Sedimentation behavior of fructose 1.6-bisphosphatase in crude tissue extracts of the rabbit and the rat

Abstract

The catalytically active unit of fructose 1.6-bisphosphatase from different tissue of the rabbit and the rat was determined using the “Active Enzyme Centrifugation” technique. Purified fructose 1.6-bisphosphatase from rabbit liver and muscle yielded sedimentation coefficients ( S 20, w ) between 7.20–7.46 S at room temperature. At 37 °C, sedimentation coefficients ( S 20, w ) of 7.41 and 7.36 S for fructose 1.6-bisphosphatase from liver and muscle, respectively, were obtained. The presence of either magnesium or maganese ions for the activation of the enzyme had no influence on the sedimentation rate. The addition of activators (oleate, histidine, ammonium, or potassium ions) or inhibitors (AMP or lithium ions) which affected the catalytic activity of fructose 1.6-bisphosphatase did not cause a marked change in the sedimentation coefficient.

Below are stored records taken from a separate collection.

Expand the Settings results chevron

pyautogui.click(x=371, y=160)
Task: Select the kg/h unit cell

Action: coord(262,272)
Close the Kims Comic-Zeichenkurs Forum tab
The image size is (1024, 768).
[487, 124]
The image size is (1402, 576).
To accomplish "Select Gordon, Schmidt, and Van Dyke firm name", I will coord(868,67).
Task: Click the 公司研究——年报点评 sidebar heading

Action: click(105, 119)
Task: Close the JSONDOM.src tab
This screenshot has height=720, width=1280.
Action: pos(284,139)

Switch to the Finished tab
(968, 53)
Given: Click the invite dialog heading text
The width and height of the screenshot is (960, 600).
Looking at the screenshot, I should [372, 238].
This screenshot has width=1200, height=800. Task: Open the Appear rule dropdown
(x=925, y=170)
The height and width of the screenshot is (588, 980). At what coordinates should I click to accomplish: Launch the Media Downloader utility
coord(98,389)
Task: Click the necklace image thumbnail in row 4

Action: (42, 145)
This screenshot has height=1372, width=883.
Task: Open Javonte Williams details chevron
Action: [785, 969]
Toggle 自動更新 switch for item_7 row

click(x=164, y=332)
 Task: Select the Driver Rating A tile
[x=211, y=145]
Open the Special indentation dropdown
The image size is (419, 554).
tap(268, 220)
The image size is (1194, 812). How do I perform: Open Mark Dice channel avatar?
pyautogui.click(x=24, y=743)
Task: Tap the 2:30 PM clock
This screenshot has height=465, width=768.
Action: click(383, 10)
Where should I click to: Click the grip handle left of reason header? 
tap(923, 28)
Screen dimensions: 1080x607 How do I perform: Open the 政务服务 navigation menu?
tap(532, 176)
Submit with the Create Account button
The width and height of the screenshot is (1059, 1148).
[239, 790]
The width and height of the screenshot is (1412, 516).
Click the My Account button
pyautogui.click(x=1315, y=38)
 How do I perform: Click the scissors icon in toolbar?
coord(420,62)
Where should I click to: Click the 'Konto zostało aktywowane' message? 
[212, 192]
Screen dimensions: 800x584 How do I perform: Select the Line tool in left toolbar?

In crude tissue extracts (liver, kidney, or muscle) of the rabbit and the rat fructose 1.6-bisphosphatase activity sedimented at a rate between 7.2–7.52 S. On comparison, the observed sedimentation value of fructose 1.6-bisphosphatase activity from crude tissue extracts of the rabbit was in close agreement with sedimentation rates of purified enzyme preparations. The tetrameric form of fructose 1.6-bisphosphatase seems to be the catalytically active unit in the cytosol. Smaller or larger units possessing fructose 1.6-bisphosphatase activity have not been observed. There is no indication for interactions of fructose 1.6-bisphosphatase with other macromolecules or in particular protein-protein interactions in the cytosol.